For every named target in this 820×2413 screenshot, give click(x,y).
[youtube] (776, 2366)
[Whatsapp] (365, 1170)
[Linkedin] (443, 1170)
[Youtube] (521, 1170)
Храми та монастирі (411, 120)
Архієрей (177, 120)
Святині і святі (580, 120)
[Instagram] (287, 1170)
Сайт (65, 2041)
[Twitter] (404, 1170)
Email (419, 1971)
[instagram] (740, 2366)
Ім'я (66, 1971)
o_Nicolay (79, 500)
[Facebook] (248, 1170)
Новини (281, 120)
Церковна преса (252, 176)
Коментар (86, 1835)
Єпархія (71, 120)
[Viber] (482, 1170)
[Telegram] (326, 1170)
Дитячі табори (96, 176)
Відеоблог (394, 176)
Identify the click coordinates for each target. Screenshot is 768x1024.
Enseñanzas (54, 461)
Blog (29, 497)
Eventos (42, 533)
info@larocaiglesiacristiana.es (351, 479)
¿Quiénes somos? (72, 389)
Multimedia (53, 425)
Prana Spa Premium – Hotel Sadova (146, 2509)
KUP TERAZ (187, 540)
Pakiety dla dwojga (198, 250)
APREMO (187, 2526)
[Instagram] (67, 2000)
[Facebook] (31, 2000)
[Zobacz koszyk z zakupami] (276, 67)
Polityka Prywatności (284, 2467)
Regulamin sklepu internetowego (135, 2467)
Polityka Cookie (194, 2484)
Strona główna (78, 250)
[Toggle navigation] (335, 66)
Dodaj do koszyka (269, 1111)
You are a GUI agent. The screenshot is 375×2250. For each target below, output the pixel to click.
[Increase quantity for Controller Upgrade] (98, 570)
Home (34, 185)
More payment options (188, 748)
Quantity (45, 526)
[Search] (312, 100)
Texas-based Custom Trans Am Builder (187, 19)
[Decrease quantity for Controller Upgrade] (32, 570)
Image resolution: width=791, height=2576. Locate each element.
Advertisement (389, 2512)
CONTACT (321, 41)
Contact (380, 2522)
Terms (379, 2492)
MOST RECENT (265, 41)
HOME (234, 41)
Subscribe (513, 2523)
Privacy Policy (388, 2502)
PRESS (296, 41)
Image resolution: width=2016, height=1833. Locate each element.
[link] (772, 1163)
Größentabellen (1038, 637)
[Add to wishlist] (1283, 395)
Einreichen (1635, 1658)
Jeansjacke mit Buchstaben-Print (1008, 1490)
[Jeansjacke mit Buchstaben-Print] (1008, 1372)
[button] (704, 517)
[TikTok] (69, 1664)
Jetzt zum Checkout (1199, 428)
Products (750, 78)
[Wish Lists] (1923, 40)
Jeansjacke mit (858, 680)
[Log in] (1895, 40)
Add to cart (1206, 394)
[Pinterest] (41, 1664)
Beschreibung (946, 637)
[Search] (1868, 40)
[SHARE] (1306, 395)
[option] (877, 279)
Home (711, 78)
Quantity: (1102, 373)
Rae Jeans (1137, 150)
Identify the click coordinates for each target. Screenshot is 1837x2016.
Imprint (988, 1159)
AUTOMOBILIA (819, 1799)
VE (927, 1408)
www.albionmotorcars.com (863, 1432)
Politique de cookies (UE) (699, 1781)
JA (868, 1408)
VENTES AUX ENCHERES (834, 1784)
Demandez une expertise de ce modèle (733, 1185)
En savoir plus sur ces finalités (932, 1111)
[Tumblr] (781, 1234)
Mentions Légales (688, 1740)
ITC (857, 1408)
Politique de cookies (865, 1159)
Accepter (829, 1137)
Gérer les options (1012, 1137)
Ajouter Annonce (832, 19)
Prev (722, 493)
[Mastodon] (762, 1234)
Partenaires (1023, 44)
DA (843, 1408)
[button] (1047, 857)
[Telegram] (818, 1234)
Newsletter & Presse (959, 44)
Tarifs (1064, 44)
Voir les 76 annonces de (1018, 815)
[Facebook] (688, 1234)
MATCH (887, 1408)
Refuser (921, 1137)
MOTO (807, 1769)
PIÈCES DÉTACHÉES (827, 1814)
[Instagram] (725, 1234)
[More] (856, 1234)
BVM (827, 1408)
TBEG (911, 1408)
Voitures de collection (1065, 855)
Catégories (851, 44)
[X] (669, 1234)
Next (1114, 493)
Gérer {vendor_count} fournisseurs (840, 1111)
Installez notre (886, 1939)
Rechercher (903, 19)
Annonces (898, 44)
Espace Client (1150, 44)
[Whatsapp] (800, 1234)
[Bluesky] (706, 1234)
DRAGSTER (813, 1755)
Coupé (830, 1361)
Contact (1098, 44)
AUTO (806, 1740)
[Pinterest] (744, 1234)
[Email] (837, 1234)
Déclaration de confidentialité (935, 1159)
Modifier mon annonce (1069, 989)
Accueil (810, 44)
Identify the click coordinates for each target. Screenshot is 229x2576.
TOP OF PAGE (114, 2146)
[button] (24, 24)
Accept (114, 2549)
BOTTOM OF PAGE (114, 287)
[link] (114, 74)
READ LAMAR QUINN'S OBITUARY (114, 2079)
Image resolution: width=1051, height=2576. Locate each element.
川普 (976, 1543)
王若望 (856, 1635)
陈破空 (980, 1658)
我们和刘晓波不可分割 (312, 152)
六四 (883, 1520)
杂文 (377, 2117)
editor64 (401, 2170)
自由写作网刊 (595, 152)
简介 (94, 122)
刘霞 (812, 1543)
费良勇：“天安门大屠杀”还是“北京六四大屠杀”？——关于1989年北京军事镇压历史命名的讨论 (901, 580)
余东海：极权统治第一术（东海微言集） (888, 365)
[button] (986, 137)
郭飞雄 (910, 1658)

■ ■ ■ ■ ■ ■ ■

REQUIREMENT => In the answer, each entry from the listing must be transcribed exactly.

RESPONSE =>
For every named target in this 820×2413 screenshot, give click(x,y).
[youtube] (776, 2366)
[Whatsapp] (365, 1170)
[Linkedin] (443, 1170)
[Youtube] (521, 1170)
Храми та монастирі (411, 120)
Архієрей (177, 120)
Святині і святі (580, 120)
[Instagram] (287, 1170)
Сайт (65, 2041)
[Twitter] (404, 1170)
Email (419, 1971)
[instagram] (740, 2366)
Ім'я (66, 1971)
o_Nicolay (79, 500)
[Facebook] (248, 1170)
Новини (281, 120)
Церковна преса (252, 176)
Коментар (86, 1835)
Єпархія (71, 120)
[Viber] (482, 1170)
[Telegram] (326, 1170)
Дитячі табори (96, 176)
Відеоблог (394, 176)
Identify the click coordinates for each target. Screenshot is 768x1024.
Enseñanzas (54, 461)
Blog (29, 497)
Eventos (42, 533)
info@larocaiglesiacristiana.es (351, 479)
¿Quiénes somos? (72, 389)
Multimedia (53, 425)
Prana Spa Premium – Hotel Sadova (146, 2509)
KUP TERAZ (187, 540)
Pakiety dla dwojga (198, 250)
APREMO (187, 2526)
[Instagram] (67, 2000)
[Facebook] (31, 2000)
[Zobacz koszyk z zakupami] (276, 67)
Polityka Prywatności (284, 2467)
Regulamin sklepu internetowego (135, 2467)
Polityka Cookie (194, 2484)
Strona główna (78, 250)
[Toggle navigation] (335, 66)
Dodaj do koszyka (269, 1111)
You are a GUI agent. The screenshot is 375×2250. For each target below, output the pixel to click.
[Increase quantity for Controller Upgrade] (98, 570)
Home (34, 185)
More payment options (188, 748)
Quantity (45, 526)
[Search] (312, 100)
Texas-based Custom Trans Am Builder (187, 19)
[Decrease quantity for Controller Upgrade] (32, 570)
Image resolution: width=791, height=2576. Locate each element.
Advertisement (389, 2512)
CONTACT (321, 41)
Contact (380, 2522)
Terms (379, 2492)
MOST RECENT (265, 41)
HOME (234, 41)
Subscribe (513, 2523)
Privacy Policy (388, 2502)
PRESS (296, 41)
Image resolution: width=2016, height=1833. Locate each element.
[link] (772, 1163)
Größentabellen (1038, 637)
[Add to wishlist] (1283, 395)
Einreichen (1635, 1658)
Jeansjacke mit Buchstaben-Print (1008, 1490)
[Jeansjacke mit Buchstaben-Print] (1008, 1372)
[button] (704, 517)
[TikTok] (69, 1664)
Jetzt zum Checkout (1199, 428)
Products (750, 78)
[Wish Lists] (1923, 40)
Jeansjacke mit (858, 680)
[Log in] (1895, 40)
Add to cart (1206, 394)
[Pinterest] (41, 1664)
Beschreibung (946, 637)
[Search] (1868, 40)
[SHARE] (1306, 395)
[option] (877, 279)
Home (711, 78)
Quantity: (1102, 373)
Rae Jeans (1137, 150)
Identify the click coordinates for each target. Screenshot is 1837x2016.
Imprint (988, 1159)
AUTOMOBILIA (819, 1799)
VE (927, 1408)
www.albionmotorcars.com (863, 1432)
Politique de cookies (UE) (699, 1781)
JA (868, 1408)
VENTES AUX ENCHERES (834, 1784)
Demandez une expertise de ce modèle (733, 1185)
En savoir plus sur ces finalités (932, 1111)
[Tumblr] (781, 1234)
Mentions Légales (688, 1740)
ITC (857, 1408)
Politique de cookies (865, 1159)
Accepter (829, 1137)
Gérer les options (1012, 1137)
Ajouter Annonce (832, 19)
Prev (722, 493)
[Mastodon] (762, 1234)
Partenaires (1023, 44)
DA (843, 1408)
[button] (1047, 857)
[Telegram] (818, 1234)
Newsletter & Presse (959, 44)
Tarifs (1064, 44)
Voir les 76 annonces de (1018, 815)
[Facebook] (688, 1234)
MATCH (887, 1408)
Refuser (921, 1137)
MOTO (807, 1769)
PIÈCES DÉTACHÉES (827, 1814)
[Instagram] (725, 1234)
[More] (856, 1234)
BVM (827, 1408)
TBEG (911, 1408)
Voitures de collection (1065, 855)
Catégories (851, 44)
[X] (669, 1234)
Next (1114, 493)
Gérer {vendor_count} fournisseurs (840, 1111)
Installez notre (886, 1939)
Rechercher (903, 19)
Annonces (898, 44)
Espace Client (1150, 44)
[Whatsapp] (800, 1234)
[Bluesky] (706, 1234)
DRAGSTER (813, 1755)
Coupé (830, 1361)
Contact (1098, 44)
AUTO (806, 1740)
[Pinterest] (744, 1234)
[Email] (837, 1234)
Déclaration de confidentialité (935, 1159)
Modifier mon annonce (1069, 989)
Accueil (810, 44)
Identify the click coordinates for each target. Screenshot is 229x2576.
TOP OF PAGE (114, 2146)
[button] (24, 24)
Accept (114, 2549)
BOTTOM OF PAGE (114, 287)
[link] (114, 74)
READ LAMAR QUINN'S OBITUARY (114, 2079)
Image resolution: width=1051, height=2576. Locate each element.
川普 (976, 1543)
王若望 (856, 1635)
陈破空 (980, 1658)
我们和刘晓波不可分割 (312, 152)
六四 (883, 1520)
杂文 (377, 2117)
editor64 (401, 2170)
自由写作网刊 (595, 152)
简介 (94, 122)
刘霞 (812, 1543)
费良勇：“天安门大屠杀”还是“北京六四大屠杀”？——关于1989年北京军事镇压历史命名的讨论 (901, 580)
余东海：极权统治第一术（东海微言集） (888, 365)
[button] (986, 137)
郭飞雄 (910, 1658)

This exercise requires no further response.